Developmentally Appropriate according to Scholastic describes an approach to teaching that respects both the age and the individual needs of each child. The idea is that the program should fit the child; the child shouldn’t have to fit the program!

https://www.scholastic.com/teachers/articles/teaching-content/defining-developmentally-appropriate/

There is much to gain when we remain committed to the development of others. People shouldn’t just be disposed of because they didn’t do what we wanted them to do. They should be worked ON and IN, in order for the desired result to be worked OUT. We have to work with people. We have to be patient. We have to believe the best. We have to hope the best, in order to see the best.

There is sooo much potential in every human being, we just need to be those that are determined in working out the skills needed in order for that potential to be developed in others. We have to respect where they are but be committed to working on the growth and development of that person through our thoughts, words and actions. No one is perfect but all people should have other people around them that help build them up and help mature them into who they should be in life. People, who are willing to not give up on them and work towards the desired expectation or goal with them.

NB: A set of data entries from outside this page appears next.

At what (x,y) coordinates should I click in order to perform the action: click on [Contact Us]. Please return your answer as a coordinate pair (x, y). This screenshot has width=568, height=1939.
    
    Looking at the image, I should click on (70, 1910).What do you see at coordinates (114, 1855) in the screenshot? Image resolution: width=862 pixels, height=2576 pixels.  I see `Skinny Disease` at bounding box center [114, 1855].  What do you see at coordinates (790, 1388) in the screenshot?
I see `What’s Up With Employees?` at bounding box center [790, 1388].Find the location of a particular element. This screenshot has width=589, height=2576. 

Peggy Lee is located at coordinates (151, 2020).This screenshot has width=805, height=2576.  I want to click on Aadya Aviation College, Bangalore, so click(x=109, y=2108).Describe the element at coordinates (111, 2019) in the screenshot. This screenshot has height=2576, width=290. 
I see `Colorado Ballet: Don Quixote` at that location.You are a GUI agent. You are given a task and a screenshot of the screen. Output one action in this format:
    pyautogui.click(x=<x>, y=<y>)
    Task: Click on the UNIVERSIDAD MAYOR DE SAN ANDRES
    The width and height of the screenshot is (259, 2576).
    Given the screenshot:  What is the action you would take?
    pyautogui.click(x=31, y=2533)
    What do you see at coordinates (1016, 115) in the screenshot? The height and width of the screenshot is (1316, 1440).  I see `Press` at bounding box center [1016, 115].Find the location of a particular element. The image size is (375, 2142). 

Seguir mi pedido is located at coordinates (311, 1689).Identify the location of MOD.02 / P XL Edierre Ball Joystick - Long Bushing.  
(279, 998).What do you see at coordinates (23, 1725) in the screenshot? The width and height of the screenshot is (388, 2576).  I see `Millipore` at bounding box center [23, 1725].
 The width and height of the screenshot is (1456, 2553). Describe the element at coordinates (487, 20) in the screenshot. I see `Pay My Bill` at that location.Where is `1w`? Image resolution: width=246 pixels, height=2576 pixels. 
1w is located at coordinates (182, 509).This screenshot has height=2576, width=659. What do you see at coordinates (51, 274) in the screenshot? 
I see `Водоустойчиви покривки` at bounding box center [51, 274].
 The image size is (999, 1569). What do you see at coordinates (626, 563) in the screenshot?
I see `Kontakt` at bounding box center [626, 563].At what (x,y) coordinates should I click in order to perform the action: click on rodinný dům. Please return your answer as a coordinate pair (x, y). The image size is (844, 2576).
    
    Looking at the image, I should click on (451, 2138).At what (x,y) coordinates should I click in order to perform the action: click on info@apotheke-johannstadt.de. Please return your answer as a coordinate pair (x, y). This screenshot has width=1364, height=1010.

It isn’t healthy to expect before working. The goal is achieved and the expectation is met AFTER the work is done, not before it. The right preparations have to be made in order to achieve the desired result.

Keep Reading…

James 5:7 NLT

Dear brothers and sisters, be patient as you wait for the Lord’s return. Consider the farmers who patiently wait for the rains in the fall and in the spring. They eagerly look for the valuable harvest to ripen.

Psalm 126:6 NLT

They weep as they go to plant their seed, but they sing as they return with the harvest.

Galatians 6:9 NLT

So let’s not get tired of doing what is good. At just the right time we will reap a harvest of blessing if we don’t give up.